Count the lines in the rows below that contain the string "Click", matching case exactly, and give only the number.
╭─ STORED ROWS
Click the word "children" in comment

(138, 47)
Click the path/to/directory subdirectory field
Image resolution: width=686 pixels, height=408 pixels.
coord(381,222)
╰─
CORRECT RESPONSE » 2